The future of hundreds of America's most iconic and imperiled plants and animals just got considerably brighter.
The Obama administration signed a landmark agreement with the Center for Biological Diversity that, combined with a previous agreement, will propel 757 species toward protection under the Endangered Species Act.
The deal touches species in every corner of the nation: the walrus and yellow-billed loon in Alaska, fisher and golden trout on the West Coast, wolverine and sage grouse in the Northern Rockies, gray wolf and pygmy owl in the Southwest, Eastern massasauga rattlesnake and Arkansas darter in the Midwest, New England cottontail and long-eared bat in the Northeast, Miami blue butterfly and Alabama map turtle in the Southeast, and the colorful scarlet Hawaiian honeycreeper.
It also includes 403 fresh-water species in the Southeast, 42 tiny springsnails in Nevada's Great Basin and 32 mollusks in the Pacific Northwest.
These plants and animals are dangerously close to extinction and will now get a fighting chance at survival.
The agreement reached Tuesday caps a decade-long campaign by the Center for Biological Diversity to save 1,000 of America's most endangered, least protected species. Over the years, the Center wrote scientific listing petitions and/or filed litigation to protect all 757.
The deal sets legally binding deadlines between now and 2018 for the government to make protection decisions on species in all 50 states.

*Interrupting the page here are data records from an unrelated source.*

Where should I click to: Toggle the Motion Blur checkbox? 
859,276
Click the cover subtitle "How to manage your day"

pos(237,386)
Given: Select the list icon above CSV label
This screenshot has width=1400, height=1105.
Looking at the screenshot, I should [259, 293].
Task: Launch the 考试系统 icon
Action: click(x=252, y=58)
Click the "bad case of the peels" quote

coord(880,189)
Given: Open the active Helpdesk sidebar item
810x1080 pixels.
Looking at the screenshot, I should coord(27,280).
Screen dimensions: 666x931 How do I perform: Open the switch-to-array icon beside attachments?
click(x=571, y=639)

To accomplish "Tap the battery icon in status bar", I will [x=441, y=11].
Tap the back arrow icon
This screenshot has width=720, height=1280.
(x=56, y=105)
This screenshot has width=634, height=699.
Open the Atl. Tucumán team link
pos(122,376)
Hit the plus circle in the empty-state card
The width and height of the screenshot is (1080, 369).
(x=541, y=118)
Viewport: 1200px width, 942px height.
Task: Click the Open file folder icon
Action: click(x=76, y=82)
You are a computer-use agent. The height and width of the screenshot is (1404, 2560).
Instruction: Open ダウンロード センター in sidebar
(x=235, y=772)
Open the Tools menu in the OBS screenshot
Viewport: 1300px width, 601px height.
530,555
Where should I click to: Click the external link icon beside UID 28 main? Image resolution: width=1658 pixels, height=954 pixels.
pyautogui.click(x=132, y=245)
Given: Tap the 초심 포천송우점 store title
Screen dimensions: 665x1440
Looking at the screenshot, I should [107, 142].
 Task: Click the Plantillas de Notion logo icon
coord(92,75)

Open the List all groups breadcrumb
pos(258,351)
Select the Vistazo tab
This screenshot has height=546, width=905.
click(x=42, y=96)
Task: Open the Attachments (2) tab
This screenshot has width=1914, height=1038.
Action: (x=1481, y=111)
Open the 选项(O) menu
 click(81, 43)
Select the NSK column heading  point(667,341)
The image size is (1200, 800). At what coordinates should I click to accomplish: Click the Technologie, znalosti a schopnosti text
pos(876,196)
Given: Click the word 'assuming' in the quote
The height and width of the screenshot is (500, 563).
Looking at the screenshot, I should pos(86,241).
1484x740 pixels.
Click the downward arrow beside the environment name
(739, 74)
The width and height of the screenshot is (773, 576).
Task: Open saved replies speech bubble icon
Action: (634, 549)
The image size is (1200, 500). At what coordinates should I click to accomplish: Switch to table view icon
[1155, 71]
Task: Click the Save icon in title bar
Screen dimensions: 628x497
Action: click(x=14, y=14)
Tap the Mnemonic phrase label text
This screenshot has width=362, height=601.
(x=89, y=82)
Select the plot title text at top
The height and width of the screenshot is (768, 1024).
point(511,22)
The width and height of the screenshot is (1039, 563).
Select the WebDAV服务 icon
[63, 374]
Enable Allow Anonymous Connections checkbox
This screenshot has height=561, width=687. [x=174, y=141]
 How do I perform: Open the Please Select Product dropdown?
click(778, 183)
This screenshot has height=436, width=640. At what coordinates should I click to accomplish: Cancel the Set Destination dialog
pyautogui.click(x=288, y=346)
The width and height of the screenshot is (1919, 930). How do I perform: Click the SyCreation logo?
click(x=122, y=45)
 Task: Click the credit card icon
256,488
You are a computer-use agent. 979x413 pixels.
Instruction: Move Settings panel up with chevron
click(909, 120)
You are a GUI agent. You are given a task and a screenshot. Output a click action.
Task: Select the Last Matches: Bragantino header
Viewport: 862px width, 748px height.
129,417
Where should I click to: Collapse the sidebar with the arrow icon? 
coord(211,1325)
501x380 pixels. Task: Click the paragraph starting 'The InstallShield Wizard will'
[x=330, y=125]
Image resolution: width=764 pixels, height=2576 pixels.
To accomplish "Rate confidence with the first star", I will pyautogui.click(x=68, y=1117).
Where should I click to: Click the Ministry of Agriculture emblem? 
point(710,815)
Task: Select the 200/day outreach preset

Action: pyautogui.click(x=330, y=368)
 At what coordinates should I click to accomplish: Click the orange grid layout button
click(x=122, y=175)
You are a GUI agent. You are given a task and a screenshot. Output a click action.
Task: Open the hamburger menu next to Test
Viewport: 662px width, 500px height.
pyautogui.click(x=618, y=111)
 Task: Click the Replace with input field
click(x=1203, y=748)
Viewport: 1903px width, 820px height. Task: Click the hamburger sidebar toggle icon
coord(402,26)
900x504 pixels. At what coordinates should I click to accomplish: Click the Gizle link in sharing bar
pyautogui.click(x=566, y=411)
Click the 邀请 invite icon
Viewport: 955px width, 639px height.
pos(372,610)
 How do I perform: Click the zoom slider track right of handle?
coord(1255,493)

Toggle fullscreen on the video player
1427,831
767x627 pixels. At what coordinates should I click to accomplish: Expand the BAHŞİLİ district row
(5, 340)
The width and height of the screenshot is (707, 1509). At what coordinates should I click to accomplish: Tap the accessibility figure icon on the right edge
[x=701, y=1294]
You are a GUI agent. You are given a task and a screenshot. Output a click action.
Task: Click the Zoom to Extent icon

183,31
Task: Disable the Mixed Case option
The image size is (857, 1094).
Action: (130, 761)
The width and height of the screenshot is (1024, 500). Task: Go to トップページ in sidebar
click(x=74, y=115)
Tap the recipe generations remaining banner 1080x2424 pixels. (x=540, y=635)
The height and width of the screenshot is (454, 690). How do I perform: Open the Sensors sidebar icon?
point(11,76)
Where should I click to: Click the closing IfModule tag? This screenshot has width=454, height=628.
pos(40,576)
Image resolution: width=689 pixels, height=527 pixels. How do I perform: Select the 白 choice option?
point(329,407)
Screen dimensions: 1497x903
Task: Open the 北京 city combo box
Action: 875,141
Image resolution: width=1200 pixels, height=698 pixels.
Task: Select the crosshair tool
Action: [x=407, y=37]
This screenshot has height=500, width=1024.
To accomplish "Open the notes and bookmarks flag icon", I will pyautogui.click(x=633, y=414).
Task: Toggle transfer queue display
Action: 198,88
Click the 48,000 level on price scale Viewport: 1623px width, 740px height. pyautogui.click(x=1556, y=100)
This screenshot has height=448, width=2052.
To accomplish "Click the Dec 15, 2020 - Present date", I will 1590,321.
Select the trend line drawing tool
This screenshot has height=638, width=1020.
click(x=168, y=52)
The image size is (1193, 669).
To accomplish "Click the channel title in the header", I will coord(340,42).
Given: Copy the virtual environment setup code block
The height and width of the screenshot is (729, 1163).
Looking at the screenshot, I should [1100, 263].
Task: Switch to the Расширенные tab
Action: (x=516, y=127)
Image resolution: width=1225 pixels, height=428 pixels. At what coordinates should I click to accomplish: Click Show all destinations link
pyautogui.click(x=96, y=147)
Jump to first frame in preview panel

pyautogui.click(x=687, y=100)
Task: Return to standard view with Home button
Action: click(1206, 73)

It's a watershed moment for the Endangered Species Act, America's foremost tool for protecting plants and animals facing the grim prospect of disappearing forever. Signed in 1973, the Act has a long record of success -- think of where bald eagles, grizzly bears, gray wolves and peregrine falcons would be without it.
But the Act only works for species that actually arrive on the endangered species list. And, for many imperiled species, the wait has simply been too long. (At least 24 species that were put on the "waiting list" for protection have gone extinct while they waited.)
Although today there are about 1,300 species protected under the Endangered Species Act, more species need help. Habitat destruction, climate change, pollution, human overpopulation and a host of other factors continue to push some of this country's most vulnerable species to the brink.
This historic agreement will not only put hundreds of species on the fast-track toward protection, it will protect the wild places, clean water and clean air we all need to survive.